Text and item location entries
###
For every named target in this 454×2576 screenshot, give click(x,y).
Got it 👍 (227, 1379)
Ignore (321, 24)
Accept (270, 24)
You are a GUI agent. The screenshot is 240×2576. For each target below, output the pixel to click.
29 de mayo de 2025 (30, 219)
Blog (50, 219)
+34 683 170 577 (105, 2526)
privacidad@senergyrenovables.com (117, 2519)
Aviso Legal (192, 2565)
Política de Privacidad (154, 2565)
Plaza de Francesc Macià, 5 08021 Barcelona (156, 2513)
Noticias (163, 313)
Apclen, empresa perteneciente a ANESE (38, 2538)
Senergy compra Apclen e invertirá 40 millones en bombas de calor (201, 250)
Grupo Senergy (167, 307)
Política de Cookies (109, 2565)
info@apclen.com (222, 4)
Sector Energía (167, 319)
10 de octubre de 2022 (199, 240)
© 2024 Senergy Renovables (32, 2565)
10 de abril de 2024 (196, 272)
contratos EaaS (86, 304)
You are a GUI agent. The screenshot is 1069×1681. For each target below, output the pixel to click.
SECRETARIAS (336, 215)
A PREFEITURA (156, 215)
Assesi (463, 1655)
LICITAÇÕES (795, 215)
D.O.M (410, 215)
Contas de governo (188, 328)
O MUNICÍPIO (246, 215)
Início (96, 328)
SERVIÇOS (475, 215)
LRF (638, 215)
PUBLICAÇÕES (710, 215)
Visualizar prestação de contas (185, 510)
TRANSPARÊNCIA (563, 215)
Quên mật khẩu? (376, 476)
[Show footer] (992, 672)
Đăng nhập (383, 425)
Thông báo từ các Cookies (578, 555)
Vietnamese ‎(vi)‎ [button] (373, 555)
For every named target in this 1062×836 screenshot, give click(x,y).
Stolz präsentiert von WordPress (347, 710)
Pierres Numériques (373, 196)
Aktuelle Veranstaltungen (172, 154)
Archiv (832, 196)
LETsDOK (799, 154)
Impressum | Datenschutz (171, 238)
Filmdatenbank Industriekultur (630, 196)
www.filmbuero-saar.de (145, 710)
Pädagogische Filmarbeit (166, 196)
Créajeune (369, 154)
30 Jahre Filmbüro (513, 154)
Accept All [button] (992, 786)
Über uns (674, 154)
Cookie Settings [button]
###
• **Work to complete**: Copy the material word for word, from its first line through the line containing "Pädagogische Filmarbeit (166, 196)", including that line.

• **The response**:
For every named target in this 454×2576 screenshot, give click(x,y).
Got it 👍 (227, 1379)
Ignore (321, 24)
Accept (270, 24)
You are a GUI agent. The screenshot is 240×2576. For each target below, output the pixel to click.
29 de mayo de 2025 (30, 219)
Blog (50, 219)
+34 683 170 577 (105, 2526)
privacidad@senergyrenovables.com (117, 2519)
Aviso Legal (192, 2565)
Política de Privacidad (154, 2565)
Plaza de Francesc Macià, 5 08021 Barcelona (156, 2513)
Noticias (163, 313)
Apclen, empresa perteneciente a ANESE (38, 2538)
Senergy compra Apclen e invertirá 40 millones en bombas de calor (201, 250)
Grupo Senergy (167, 307)
Política de Cookies (109, 2565)
info@apclen.com (222, 4)
Sector Energía (167, 319)
10 de octubre de 2022 (199, 240)
© 2024 Senergy Renovables (32, 2565)
10 de abril de 2024 (196, 272)
contratos EaaS (86, 304)
You are a GUI agent. The screenshot is 1069×1681. For each target below, output the pixel to click.
SECRETARIAS (336, 215)
A PREFEITURA (156, 215)
Assesi (463, 1655)
LICITAÇÕES (795, 215)
D.O.M (410, 215)
Contas de governo (188, 328)
O MUNICÍPIO (246, 215)
Início (96, 328)
SERVIÇOS (475, 215)
LRF (638, 215)
PUBLICAÇÕES (710, 215)
Visualizar prestação de contas (185, 510)
TRANSPARÊNCIA (563, 215)
Quên mật khẩu? (376, 476)
[Show footer] (992, 672)
Đăng nhập (383, 425)
Thông báo từ các Cookies (578, 555)
Vietnamese ‎(vi)‎ [button] (373, 555)
For every named target in this 1062×836 screenshot, give click(x,y).
Stolz präsentiert von WordPress (347, 710)
Pierres Numériques (373, 196)
Aktuelle Veranstaltungen (172, 154)
Archiv (832, 196)
LETsDOK (799, 154)
Impressum | Datenschutz (171, 238)
Filmdatenbank Industriekultur (630, 196)
www.filmbuero-saar.de (145, 710)
Pädagogische Filmarbeit (166, 196)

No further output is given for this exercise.